A Chinese chef has died after the severed head of an Indochinese spitting cobra he was preparing bit him twenty minutes after it was cut off.
Peng Fan had gone to throw the snake’s head in the bin when it bit him, with its fast acting venom working lethally before an anti-venom could be administered in the hospital, according to Daily Mail.
Screams coming from Fan, who was in the kitchen startled diners who were eating in the restaurant, one of which was 44-year old Lin Sun who was in company of Su his wife.
“We were in the restaurant having a meal for my wife’s birthday when suddenly there was a lot of commotion. We did not know what was happening but could hear screams coming from the kitchen. There were calls for a doctor in the restaurant but unfortunately by the time medical assistance arrived the man had already died. After we heard that we did not continue with our meal,” Sun said.
A spokesman for the local police said: “It is a highly unusual case but it appears to be just an accident. He prepared the snake himself and was just unlucky. There was nothing that could be done to save the man. Only the anti-venom could have helped but this was not given in time.
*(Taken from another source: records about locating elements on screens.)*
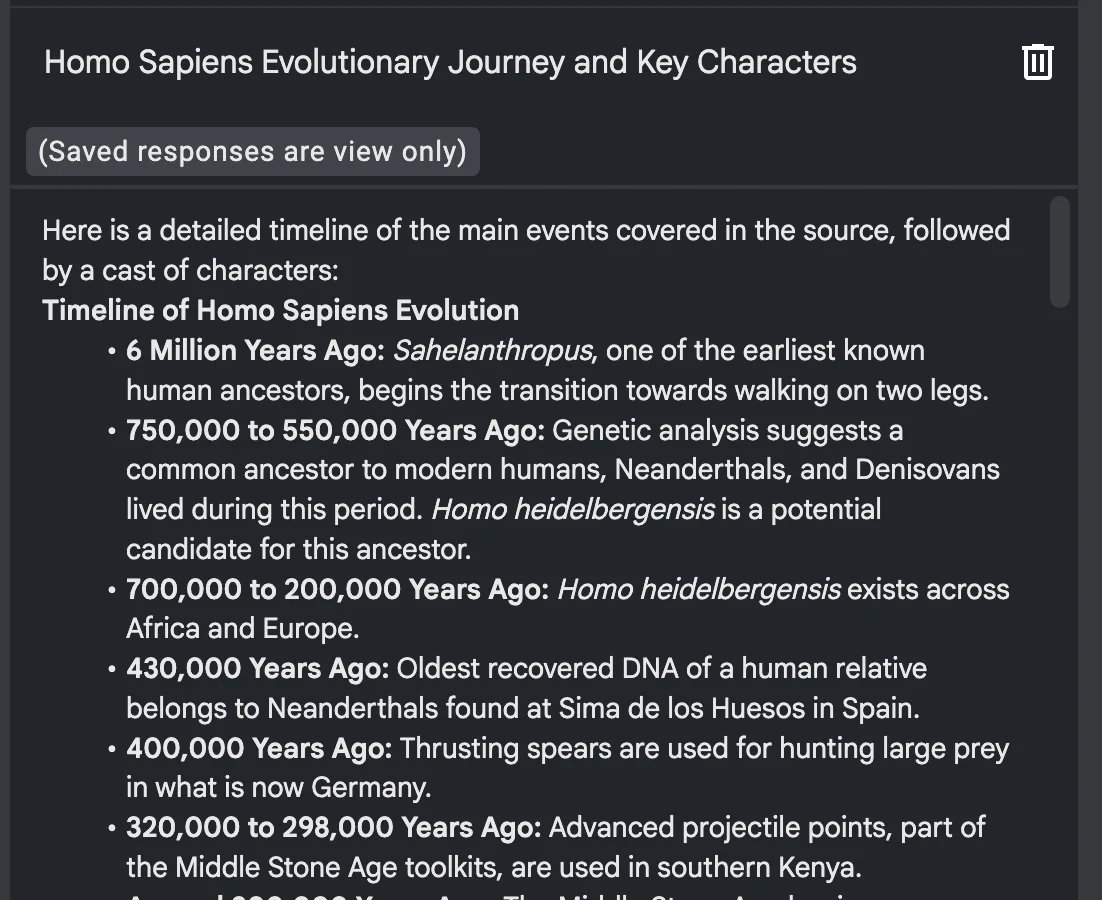Click the "430,000 Years Ago:" bullet label
This screenshot has width=1102, height=900.
pyautogui.click(x=257, y=668)
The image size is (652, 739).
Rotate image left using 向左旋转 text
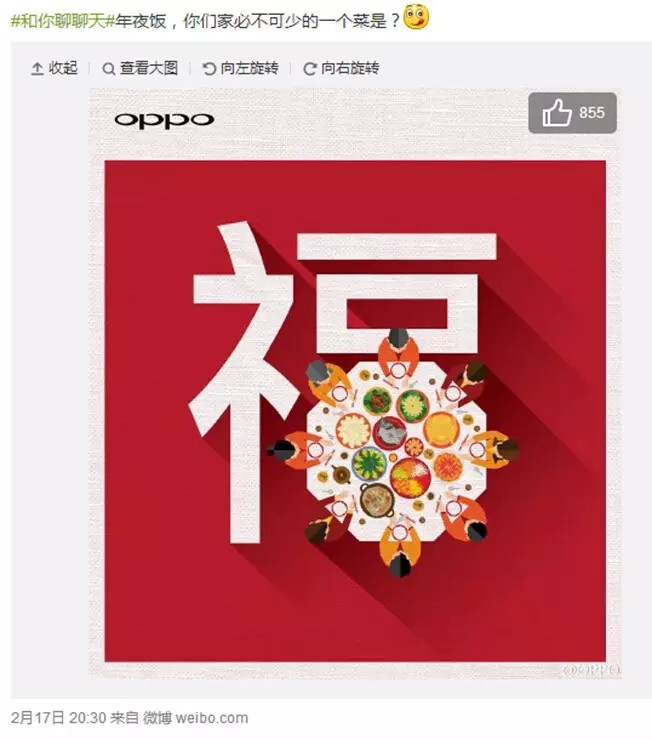pos(249,68)
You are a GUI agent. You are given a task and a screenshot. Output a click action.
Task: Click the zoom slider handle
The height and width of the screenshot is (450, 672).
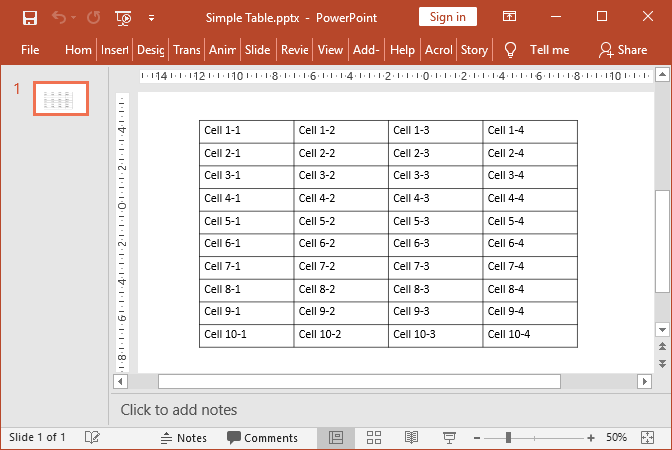509,437
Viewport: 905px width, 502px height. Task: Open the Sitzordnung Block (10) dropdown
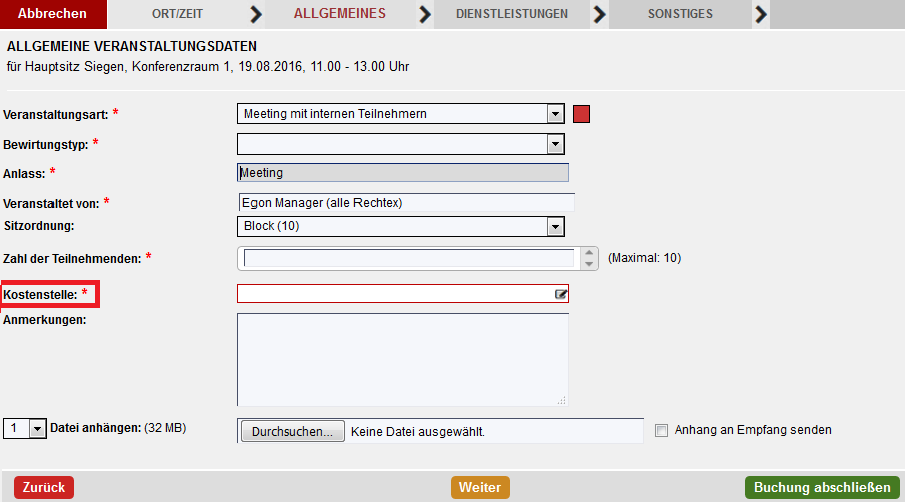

It was just a tragic accident.”
Yang Hong-Chang, a snake expert with over forty years experience in cobra studies explained that all reptiles were capable of functioning for about an hour, even after losing their entire body.
Mr Yang said: “It is perfectly possible that the head remained alive and bit Peng’s hand. By the time a snake has lost its head, it’s effectively dead as basic body functions have ceased, but there is still some reflexive action. It means snakes have the capability of biting and injecting venom even after the head has been severed.”
The Indochinese spitting cobra – or Naja siamensis – is also known as the Thai or black and white spitting cobra and is commonly found in South Asian countries like Cambodia, Laos, Burma, Thailand and Vietnam with lowlands, hills, plains and jungles as their preferred habitat.